BEGIN

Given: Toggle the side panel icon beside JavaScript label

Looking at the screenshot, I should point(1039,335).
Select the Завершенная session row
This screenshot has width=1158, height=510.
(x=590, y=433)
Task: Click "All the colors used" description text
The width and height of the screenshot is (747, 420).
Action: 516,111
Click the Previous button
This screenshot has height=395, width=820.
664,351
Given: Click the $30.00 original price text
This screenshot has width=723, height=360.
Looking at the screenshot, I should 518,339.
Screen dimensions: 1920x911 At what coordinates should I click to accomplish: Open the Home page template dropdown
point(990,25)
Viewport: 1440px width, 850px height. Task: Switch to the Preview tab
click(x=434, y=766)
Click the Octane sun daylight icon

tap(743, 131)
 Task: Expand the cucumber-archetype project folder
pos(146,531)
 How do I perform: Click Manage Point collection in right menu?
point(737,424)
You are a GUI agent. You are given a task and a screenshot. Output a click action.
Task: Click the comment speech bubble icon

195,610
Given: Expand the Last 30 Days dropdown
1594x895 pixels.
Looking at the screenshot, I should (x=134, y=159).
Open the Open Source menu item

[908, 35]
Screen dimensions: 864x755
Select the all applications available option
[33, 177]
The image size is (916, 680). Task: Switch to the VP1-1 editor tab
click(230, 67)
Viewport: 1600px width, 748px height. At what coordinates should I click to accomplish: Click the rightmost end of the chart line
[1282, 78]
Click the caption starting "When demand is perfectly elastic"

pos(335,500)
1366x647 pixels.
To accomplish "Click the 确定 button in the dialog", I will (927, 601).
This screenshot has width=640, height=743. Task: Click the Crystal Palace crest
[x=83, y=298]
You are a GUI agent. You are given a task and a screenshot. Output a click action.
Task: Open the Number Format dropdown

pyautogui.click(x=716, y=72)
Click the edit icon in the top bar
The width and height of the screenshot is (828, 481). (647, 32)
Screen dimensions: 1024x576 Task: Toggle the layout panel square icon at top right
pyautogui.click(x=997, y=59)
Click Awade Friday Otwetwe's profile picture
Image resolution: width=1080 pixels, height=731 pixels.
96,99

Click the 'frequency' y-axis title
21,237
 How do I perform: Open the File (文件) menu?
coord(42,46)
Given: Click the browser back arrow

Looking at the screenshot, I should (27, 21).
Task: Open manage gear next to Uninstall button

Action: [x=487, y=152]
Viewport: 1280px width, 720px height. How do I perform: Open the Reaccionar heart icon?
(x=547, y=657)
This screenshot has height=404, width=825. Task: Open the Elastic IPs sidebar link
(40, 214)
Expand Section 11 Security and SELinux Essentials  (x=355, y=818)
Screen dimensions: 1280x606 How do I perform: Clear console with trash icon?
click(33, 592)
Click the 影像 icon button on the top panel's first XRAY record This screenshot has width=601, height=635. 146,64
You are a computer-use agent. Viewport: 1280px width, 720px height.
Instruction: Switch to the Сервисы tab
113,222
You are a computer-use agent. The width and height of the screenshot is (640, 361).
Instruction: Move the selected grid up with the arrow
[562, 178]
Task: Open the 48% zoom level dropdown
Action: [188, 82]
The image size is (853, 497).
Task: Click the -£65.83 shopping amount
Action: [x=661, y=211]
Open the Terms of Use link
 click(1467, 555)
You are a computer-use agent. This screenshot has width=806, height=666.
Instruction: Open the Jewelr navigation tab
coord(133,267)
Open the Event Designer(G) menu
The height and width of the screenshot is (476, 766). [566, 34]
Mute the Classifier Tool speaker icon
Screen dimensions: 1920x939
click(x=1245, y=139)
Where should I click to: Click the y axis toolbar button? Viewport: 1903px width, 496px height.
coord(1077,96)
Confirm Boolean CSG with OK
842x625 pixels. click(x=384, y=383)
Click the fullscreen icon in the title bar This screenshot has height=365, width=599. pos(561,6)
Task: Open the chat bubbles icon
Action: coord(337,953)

END

■ Directions for this task ■
Leaving each word as it is, reproduce all the material.

■ Exercise solution ■
Given: Toggle the side panel icon beside JavaScript label

Looking at the screenshot, I should point(1039,335).
Select the Завершенная session row
This screenshot has width=1158, height=510.
(x=590, y=433)
Task: Click "All the colors used" description text
The width and height of the screenshot is (747, 420).
Action: 516,111
Click the Previous button
This screenshot has height=395, width=820.
664,351
Given: Click the $30.00 original price text
This screenshot has width=723, height=360.
Looking at the screenshot, I should 518,339.
Screen dimensions: 1920x911 At what coordinates should I click to accomplish: Open the Home page template dropdown
point(990,25)
Viewport: 1440px width, 850px height. Task: Switch to the Preview tab
click(x=434, y=766)
Click the Octane sun daylight icon

tap(743, 131)
 Task: Expand the cucumber-archetype project folder
pos(146,531)
 How do I perform: Click Manage Point collection in right menu?
point(737,424)
You are a GUI agent. You are given a task and a screenshot. Output a click action.
Task: Click the comment speech bubble icon

195,610
Given: Expand the Last 30 Days dropdown
1594x895 pixels.
Looking at the screenshot, I should (x=134, y=159).
Open the Open Source menu item

[908, 35]
Screen dimensions: 864x755
Select the all applications available option
[33, 177]
The image size is (916, 680). Task: Switch to the VP1-1 editor tab
click(230, 67)
Viewport: 1600px width, 748px height. At what coordinates should I click to accomplish: Click the rightmost end of the chart line
[1282, 78]
Click the caption starting "When demand is perfectly elastic"

pos(335,500)
1366x647 pixels.
To accomplish "Click the 确定 button in the dialog", I will (927, 601).
This screenshot has width=640, height=743. Task: Click the Crystal Palace crest
[x=83, y=298]
You are a GUI agent. You are given a task and a screenshot. Output a click action.
Task: Open the Number Format dropdown

pyautogui.click(x=716, y=72)
Click the edit icon in the top bar
The width and height of the screenshot is (828, 481). (647, 32)
Screen dimensions: 1024x576 Task: Toggle the layout panel square icon at top right
pyautogui.click(x=997, y=59)
Click Awade Friday Otwetwe's profile picture
Image resolution: width=1080 pixels, height=731 pixels.
96,99

Click the 'frequency' y-axis title
21,237
 How do I perform: Open the File (文件) menu?
coord(42,46)
Given: Click the browser back arrow

Looking at the screenshot, I should (27, 21).
Task: Open manage gear next to Uninstall button

Action: [x=487, y=152]
Viewport: 1280px width, 720px height. How do I perform: Open the Reaccionar heart icon?
(x=547, y=657)
This screenshot has height=404, width=825. Task: Open the Elastic IPs sidebar link
(40, 214)
Expand Section 11 Security and SELinux Essentials  (x=355, y=818)
Screen dimensions: 1280x606 How do I perform: Clear console with trash icon?
click(33, 592)
Click the 影像 icon button on the top panel's first XRAY record This screenshot has width=601, height=635. 146,64
You are a computer-use agent. Viewport: 1280px width, 720px height.
Instruction: Switch to the Сервисы tab
113,222
You are a computer-use agent. The width and height of the screenshot is (640, 361).
Instruction: Move the selected grid up with the arrow
[562, 178]
Task: Open the 48% zoom level dropdown
Action: [188, 82]
The image size is (853, 497).
Task: Click the -£65.83 shopping amount
Action: [x=661, y=211]
Open the Terms of Use link
 click(1467, 555)
You are a computer-use agent. This screenshot has width=806, height=666.
Instruction: Open the Jewelr navigation tab
coord(133,267)
Open the Event Designer(G) menu
The height and width of the screenshot is (476, 766). [566, 34]
Mute the Classifier Tool speaker icon
Screen dimensions: 1920x939
click(x=1245, y=139)
Where should I click to: Click the y axis toolbar button? Viewport: 1903px width, 496px height.
coord(1077,96)
Confirm Boolean CSG with OK
842x625 pixels. click(x=384, y=383)
Click the fullscreen icon in the title bar This screenshot has height=365, width=599. pos(561,6)
Task: Open the chat bubbles icon
Action: coord(337,953)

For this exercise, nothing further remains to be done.